WAR, or “wins above replacement,” is arguably the poster child for sabermetrics, and has been at the forefront of the old- vs. new-school stats debate. It has been a fairly mainstream stat for the past few years, but was raised to prominence during the 2012 American League Most Valuable Player race. WAR supporters pined for rookie sensation Mike Trout, who led all of baseball with 10.7 rWAR (Baseball Reference), while traditionalists sided with Miguel Cabrera, who won the AL Triple Crown despite finishing just fourth in the league with 6.9 rWAR. Cabrera ended up winning the MVP, and pretty easily at that.
The overall discourse between fans, bloggers, columnists and the general baseball community could lightly be described as “heated” during the months surrounding the MVP vote. At times, it was downright childish.

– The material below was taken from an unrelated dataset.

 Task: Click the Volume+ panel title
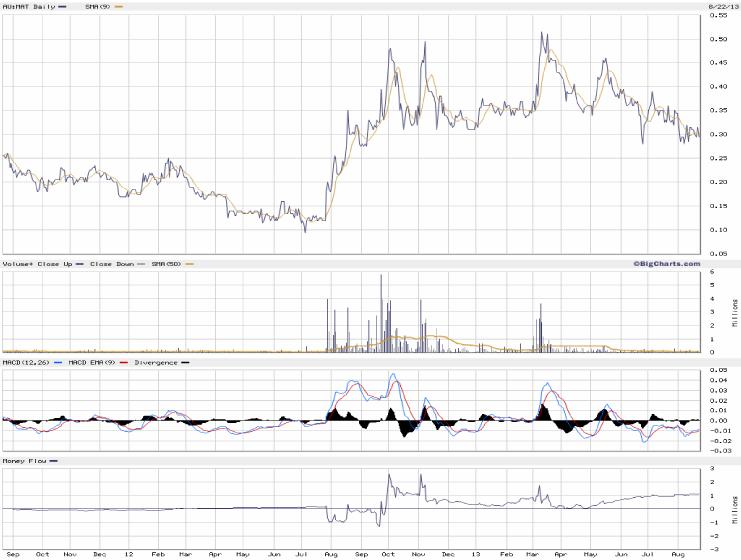click(15, 263)
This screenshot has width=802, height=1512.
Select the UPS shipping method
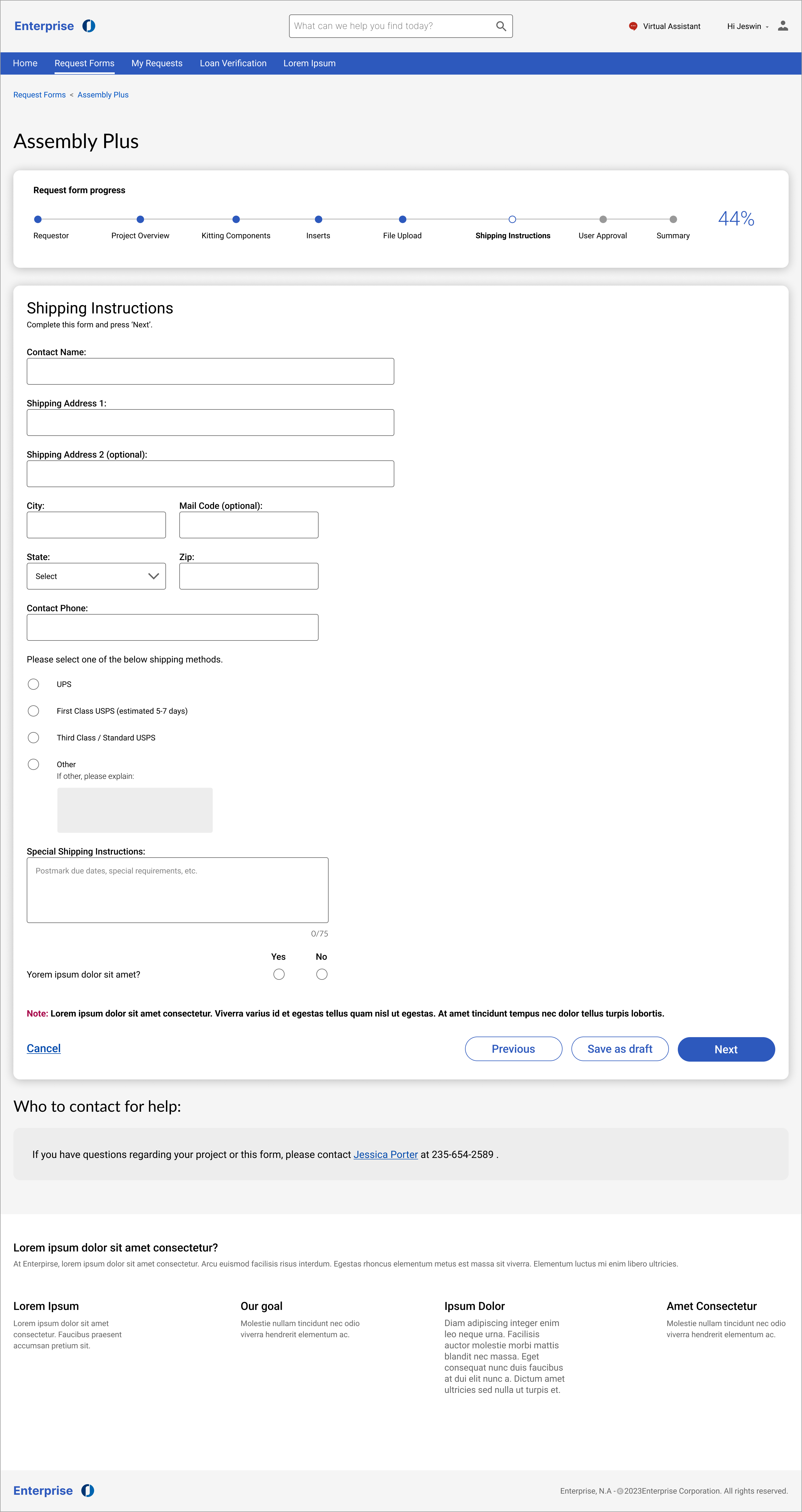click(33, 684)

And that’s where I agree with Hurley, first and foremost. The arrogance – on both sides of the argument – could definitely use some “toning down,” as Hurley says. I know that I’m guilty of it, as someone who supports advanced statistics. I often find myself riled up when I find a weak spot in an argument by someone on the other side, and have too often taken the low road of mockery, rather than calmly trying to advance my point and hope for the best.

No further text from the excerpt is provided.